It’s true. On many different levels. I think they’re dead. They are not. I turn around and there one is! Where did it come from? Why won’t it just go away?
So I find yet another vine with its thorny self defense mechanism winding its way up the hill and around non-offensive plants. Again? Seriously? I know what to do. Into the garage to fetch the red handled expandable loppers. For those who don’t know what these are, they look a bit like heavy duty scissors and are used for cutting branches of up to about 1.5″ thickness. I use them for so many other things as well.
I sling my pair over one shoulder and feel like a real gardening bad-ass. Like a logger with an axe or a hunter with a shot gun. I hunt branches that block the pathway down the hill to the wild bottom backyard. Many times I have swung the loppers off my shoulder to slash through a spider web or to cut and smash down the debris in the yard waste container. I admit, I’ve also carried it with confidence while giving a stranger in the cul-de-sac the evil eye. What business do they have here anyway? One can never be too careful in the burbs. Mail thieves abide.
Today, I used the loppers in my quest to rid my backyard of those thorny blackberry vines (BBV). I was really just going outside to see if I could find any signs of spring. It’s only been winter for a couple weeks, but I am over it and ready for warmer weather. Since I live in the Pacific Northwest (PNW), that means average temperatures above 50 degrees F. While I found a few promising signs of life in the front yard, the backyard declared war. Or I did on it. I discovered the blackberry bush that I had beat back last summer was already creeping back up the hill. Like an asshole.
What’s my deal with blackberries one might wonder? They provide delicious berries, right? Not the ones in our backyard. Not enough sun to ripen them I think. All they do is creep and wind and snag and stab. The berries belong in the grocery store or in my belly. Not unripened on the thorny vines in my backyard. The BBVs must go!
I’ve been told that one must dig out the BBVs. Get the whole root out. This is a challenge when the birth place of several of our BBVs resides on our wild hillside, which doesn’t seem too stable in places. I just hope our old retaining wall holds true. About three feet down the hill I could see some thick vines protruding from the soil sending out long tentacles in various directions. Not trusting the soil on the hillside to hold my weight, I decided not to fetch my shovel and dig out the roots, but to take my multipurpose loppers to cut the vines at the base.

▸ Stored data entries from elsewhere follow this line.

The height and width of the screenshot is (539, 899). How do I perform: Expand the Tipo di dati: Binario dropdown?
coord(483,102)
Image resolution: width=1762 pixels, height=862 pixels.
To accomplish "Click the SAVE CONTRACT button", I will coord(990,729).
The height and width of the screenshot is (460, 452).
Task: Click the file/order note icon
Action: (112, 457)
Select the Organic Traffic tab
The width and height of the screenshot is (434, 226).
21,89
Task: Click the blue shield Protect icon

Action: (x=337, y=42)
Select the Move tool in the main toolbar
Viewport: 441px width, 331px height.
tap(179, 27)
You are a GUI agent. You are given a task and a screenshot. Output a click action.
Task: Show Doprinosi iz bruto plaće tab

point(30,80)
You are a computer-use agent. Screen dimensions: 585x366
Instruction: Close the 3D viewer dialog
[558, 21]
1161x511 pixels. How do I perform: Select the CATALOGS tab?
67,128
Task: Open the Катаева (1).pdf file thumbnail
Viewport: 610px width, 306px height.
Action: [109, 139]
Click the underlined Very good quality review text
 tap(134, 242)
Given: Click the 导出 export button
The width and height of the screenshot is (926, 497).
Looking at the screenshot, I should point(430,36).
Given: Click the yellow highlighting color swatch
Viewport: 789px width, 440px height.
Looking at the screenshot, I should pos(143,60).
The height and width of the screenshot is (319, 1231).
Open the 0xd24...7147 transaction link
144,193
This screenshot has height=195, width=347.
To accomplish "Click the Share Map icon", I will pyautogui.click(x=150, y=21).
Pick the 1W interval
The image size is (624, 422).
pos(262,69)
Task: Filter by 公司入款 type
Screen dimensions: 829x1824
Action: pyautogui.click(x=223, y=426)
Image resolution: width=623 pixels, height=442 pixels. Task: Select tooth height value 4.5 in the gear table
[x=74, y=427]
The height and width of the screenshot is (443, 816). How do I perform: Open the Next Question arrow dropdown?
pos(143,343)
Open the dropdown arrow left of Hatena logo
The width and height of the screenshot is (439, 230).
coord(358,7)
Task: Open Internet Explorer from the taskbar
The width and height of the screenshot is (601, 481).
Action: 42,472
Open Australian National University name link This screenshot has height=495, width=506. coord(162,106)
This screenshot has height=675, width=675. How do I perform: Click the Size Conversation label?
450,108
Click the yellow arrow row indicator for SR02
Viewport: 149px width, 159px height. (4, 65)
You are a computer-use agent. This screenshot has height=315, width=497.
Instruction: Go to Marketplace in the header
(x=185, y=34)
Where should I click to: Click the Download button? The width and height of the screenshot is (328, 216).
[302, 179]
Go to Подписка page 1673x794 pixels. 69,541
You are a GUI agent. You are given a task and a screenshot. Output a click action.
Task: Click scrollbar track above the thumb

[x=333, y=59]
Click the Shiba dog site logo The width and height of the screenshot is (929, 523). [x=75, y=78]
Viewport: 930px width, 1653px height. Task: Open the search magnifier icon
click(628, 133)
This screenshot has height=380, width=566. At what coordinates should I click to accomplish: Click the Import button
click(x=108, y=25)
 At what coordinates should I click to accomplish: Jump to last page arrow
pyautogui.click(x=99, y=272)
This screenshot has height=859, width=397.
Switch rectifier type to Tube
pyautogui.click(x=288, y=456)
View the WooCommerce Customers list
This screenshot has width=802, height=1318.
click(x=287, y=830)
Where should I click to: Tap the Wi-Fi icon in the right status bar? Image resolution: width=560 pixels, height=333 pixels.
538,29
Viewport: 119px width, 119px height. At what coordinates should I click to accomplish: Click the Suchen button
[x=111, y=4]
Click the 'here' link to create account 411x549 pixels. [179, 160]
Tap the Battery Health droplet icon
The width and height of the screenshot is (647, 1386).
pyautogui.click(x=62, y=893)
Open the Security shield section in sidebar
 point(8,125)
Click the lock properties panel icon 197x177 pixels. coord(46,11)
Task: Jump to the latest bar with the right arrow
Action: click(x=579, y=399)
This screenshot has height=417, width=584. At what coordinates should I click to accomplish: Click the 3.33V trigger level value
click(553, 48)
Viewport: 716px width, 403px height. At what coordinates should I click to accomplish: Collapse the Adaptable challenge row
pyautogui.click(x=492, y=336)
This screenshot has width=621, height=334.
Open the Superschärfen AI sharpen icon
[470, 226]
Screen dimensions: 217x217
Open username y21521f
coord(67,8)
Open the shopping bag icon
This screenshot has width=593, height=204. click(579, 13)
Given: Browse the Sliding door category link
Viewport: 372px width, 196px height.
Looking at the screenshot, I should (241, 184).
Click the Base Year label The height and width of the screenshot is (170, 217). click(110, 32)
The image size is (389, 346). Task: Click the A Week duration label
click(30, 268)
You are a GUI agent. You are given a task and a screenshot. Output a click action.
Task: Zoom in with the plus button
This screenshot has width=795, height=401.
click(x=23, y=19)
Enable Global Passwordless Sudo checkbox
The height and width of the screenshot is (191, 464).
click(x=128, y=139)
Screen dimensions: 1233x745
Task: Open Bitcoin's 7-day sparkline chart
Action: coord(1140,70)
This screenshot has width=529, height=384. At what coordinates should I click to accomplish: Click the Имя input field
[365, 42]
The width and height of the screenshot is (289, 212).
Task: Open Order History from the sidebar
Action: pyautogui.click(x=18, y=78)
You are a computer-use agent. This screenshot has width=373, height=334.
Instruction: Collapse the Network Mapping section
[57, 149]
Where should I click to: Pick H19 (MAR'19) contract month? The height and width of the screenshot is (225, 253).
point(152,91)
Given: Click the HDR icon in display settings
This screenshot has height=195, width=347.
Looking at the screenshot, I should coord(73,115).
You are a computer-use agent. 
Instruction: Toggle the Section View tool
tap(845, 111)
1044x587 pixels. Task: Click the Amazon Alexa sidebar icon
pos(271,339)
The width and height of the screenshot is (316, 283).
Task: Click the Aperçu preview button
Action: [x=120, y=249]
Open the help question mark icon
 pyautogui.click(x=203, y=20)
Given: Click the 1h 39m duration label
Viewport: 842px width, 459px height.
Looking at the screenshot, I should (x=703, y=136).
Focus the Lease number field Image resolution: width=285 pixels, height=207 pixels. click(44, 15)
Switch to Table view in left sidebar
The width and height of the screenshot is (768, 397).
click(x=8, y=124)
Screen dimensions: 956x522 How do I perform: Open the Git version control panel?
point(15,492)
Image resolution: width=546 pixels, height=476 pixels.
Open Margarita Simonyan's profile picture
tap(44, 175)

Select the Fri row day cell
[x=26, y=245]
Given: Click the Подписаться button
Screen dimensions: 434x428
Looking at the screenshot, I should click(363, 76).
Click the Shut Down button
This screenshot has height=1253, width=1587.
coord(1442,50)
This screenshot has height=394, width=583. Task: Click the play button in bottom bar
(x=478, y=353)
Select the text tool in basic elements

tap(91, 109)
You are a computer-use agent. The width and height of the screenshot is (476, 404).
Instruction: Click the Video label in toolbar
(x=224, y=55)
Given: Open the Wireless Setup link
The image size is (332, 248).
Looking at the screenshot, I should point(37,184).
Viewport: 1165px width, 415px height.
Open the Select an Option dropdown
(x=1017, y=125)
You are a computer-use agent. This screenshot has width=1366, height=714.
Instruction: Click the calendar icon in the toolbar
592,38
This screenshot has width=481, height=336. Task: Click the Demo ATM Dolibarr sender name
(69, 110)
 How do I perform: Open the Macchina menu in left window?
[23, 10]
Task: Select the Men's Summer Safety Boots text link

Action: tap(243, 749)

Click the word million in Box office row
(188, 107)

Extending the loppers to their greatest length and using my core strength (Yes, gardening is a workout. It’s called YardFit.) to keep my body weight back while stretching my arms and the loppers downhill, I managed to snip-stretch more -snip -take another uncertain step downhill-snip again. So now what? BBVs like to “root” and basically just make new BBVs where they touch. I snip them, they should be dead, but BAM! They are back. Like Zombies.
I needed to properly dispose of them but the BBV corpses were a bit out of my reach. I could grab the skinny ends, but OUCH. Yep, I remembered the hard way that I need not only my rubber fingered gardening gloves, but leather gloves over them to bypass the plant’s natural defense system. I tried again after donning gardening armor, but the ends of the vine would just break.
I needed to grab the fatty bases of the cut vines, but they were out of reach. At least they were if I didn’t want to fall down the hill and into them. Again, I grabbed the loppers and used them as one would a pair of tweezers though careful not to apply too much pressure and cut all the way through. Once I had a tweezed or lopped them up and into my hand to grab, I would turn and pull away from the hill. Sometimes running (again YardFit). I felt bad for the bramble that was being torn as I tugged, but I needed to get the vine, which was wound in and through it, out and off the hill. Sometimes there are casualties in gardening. This is important to accept and remember. Sometimes it’s the plant. Sometimes it’s part of you.
Once I had pulled the vine free of the bramble, the ends whipped around and slashed my legs. Like a ninja! Even in death that vine was out to get me. Like a zombie ninja asshole.
Today’s gardening lesson:
Loppers – Good for many things. Get a pair. Even if you don’t garden.
BBVs – Know what you are getting yourself into. And wear leather gloves. They come back and they fight back. Have some band-aids ready.
Gardening Casualties – It happens. Accept it and move on.
Hilarious! I sympathise. I too have Zombie Ninja Assholes in my garden! I don my full combat gear every spring to deal with the invasion.I’ve used Loppers a machete, and even a high powered lawnmower to attack, but those Zombies will not die!